Stored records:
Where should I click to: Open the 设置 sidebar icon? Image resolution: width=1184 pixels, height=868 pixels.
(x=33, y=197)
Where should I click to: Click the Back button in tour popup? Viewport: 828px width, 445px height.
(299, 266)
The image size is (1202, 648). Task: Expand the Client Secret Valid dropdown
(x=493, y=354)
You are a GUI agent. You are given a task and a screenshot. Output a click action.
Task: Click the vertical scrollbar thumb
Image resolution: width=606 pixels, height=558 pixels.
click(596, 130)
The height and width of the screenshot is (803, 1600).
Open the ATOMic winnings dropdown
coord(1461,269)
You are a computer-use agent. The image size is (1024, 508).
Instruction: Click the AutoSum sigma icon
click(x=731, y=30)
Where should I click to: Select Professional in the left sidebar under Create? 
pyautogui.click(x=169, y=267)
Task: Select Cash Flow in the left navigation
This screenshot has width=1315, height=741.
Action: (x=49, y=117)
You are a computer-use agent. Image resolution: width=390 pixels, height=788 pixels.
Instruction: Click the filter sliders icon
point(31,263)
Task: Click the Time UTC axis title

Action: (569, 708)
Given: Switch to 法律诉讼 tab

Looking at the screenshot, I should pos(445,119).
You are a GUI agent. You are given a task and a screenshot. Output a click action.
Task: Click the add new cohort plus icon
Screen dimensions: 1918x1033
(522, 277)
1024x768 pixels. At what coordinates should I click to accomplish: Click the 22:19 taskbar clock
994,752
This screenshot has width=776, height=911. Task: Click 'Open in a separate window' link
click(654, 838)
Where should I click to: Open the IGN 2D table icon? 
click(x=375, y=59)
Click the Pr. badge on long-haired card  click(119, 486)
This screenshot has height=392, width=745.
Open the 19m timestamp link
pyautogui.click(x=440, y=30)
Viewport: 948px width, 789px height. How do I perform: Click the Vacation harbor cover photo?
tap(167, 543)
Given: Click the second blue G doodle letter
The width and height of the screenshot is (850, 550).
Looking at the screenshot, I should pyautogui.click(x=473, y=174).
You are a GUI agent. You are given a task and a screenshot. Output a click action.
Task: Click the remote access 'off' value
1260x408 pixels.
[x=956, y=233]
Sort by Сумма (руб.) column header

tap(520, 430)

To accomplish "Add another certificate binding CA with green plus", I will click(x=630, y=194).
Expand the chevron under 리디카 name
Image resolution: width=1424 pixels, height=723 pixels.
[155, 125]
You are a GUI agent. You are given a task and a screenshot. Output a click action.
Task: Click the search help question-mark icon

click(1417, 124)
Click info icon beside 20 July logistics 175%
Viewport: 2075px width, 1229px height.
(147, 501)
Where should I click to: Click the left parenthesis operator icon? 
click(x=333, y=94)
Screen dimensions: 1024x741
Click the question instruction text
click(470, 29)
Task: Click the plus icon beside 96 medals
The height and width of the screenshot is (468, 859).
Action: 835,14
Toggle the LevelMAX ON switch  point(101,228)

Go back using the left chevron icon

▸ **WHAT YOU SHOULD DO**:
Rewrite the lines above as a Markdown table with the columns "Row" and "Line", giving each line its row number and leaving out blank lines.

▸ **CORRECT RESPONSE**:
| Row | Line |
|---|---|
| 1 | Where should I click to: Open the 设置 sidebar icon? Image resolution: width=1184 pixels, height=868 pixels. |
| 2 | (x=33, y=197) |
| 3 | Where should I click to: Click the Back button in tour popup? Viewport: 828px width, 445px height. |
| 4 | (299, 266) |
| 5 | The image size is (1202, 648). Task: Expand the Client Secret Valid dropdown |
| 6 | (x=493, y=354) |
| 7 | You are a GUI agent. You are given a task and a screenshot. Output a click action. |
| 8 | Task: Click the vertical scrollbar thumb |
| 9 | Image resolution: width=606 pixels, height=558 pixels. |
| 10 | click(596, 130) |
| 11 | The height and width of the screenshot is (803, 1600). |
| 12 | Open the ATOMic winnings dropdown |
| 13 | coord(1461,269) |
| 14 | You are a computer-use agent. The image size is (1024, 508). |
| 15 | Instruction: Click the AutoSum sigma icon |
| 16 | click(x=731, y=30) |
| 17 | Where should I click to: Select Professional in the left sidebar under Create?  |
| 18 | pyautogui.click(x=169, y=267) |
| 19 | Task: Select Cash Flow in the left navigation |
| 20 | This screenshot has width=1315, height=741. |
| 21 | Action: (x=49, y=117) |
| 22 | You are a computer-use agent. Image resolution: width=390 pixels, height=788 pixels. |
| 23 | Instruction: Click the filter sliders icon |
| 24 | point(31,263) |
| 25 | Task: Click the Time UTC axis title |
| 26 | Action: (569, 708) |
| 27 | Given: Switch to 法律诉讼 tab |
| 28 | Looking at the screenshot, I should pos(445,119). |
| 29 | You are a GUI agent. You are given a task and a screenshot. Output a click action. |
| 30 | Task: Click the add new cohort plus icon |
| 31 | Screen dimensions: 1918x1033 |
| 32 | (522, 277) |
| 33 | 1024x768 pixels. At what coordinates should I click to accomplish: Click the 22:19 taskbar clock |
| 34 | 994,752 |
| 35 | This screenshot has width=776, height=911. Task: Click 'Open in a separate window' link |
| 36 | click(654, 838) |
| 37 | Where should I click to: Open the IGN 2D table icon?  |
| 38 | click(x=375, y=59) |
| 39 | Click the Pr. badge on long-haired card  click(119, 486) |
| 40 | This screenshot has height=392, width=745. |
| 41 | Open the 19m timestamp link |
| 42 | pyautogui.click(x=440, y=30) |
| 43 | Viewport: 948px width, 789px height. How do I perform: Click the Vacation harbor cover photo? |
| 44 | tap(167, 543) |
| 45 | Given: Click the second blue G doodle letter |
| 46 | The width and height of the screenshot is (850, 550). |
| 47 | Looking at the screenshot, I should pyautogui.click(x=473, y=174). |
| 48 | You are a GUI agent. You are given a task and a screenshot. Output a click action. |
| 49 | Task: Click the remote access 'off' value |
| 50 | 1260x408 pixels. |
| 51 | [x=956, y=233] |
| 52 | Sort by Сумма (руб.) column header |
| 53 | tap(520, 430) |
| 54 | To accomplish "Add another certificate binding CA with green plus", I will click(x=630, y=194). |
| 55 | Expand the chevron under 리디카 name |
| 56 | Image resolution: width=1424 pixels, height=723 pixels. |
| 57 | [155, 125] |
| 58 | You are a GUI agent. You are given a task and a screenshot. Output a click action. |
| 59 | Task: Click the search help question-mark icon |
| 60 | click(1417, 124) |
| 61 | Click info icon beside 20 July logistics 175% |
| 62 | Viewport: 2075px width, 1229px height. |
| 63 | (147, 501) |
| 64 | Where should I click to: Click the left parenthesis operator icon?  |
| 65 | click(x=333, y=94) |
| 66 | Screen dimensions: 1024x741 |
| 67 | Click the question instruction text |
| 68 | click(470, 29) |
| 69 | Task: Click the plus icon beside 96 medals |
| 70 | The height and width of the screenshot is (468, 859). |
| 71 | Action: 835,14 |
| 72 | Toggle the LevelMAX ON switch  point(101,228) |
| 73 | Go back using the left chevron icon |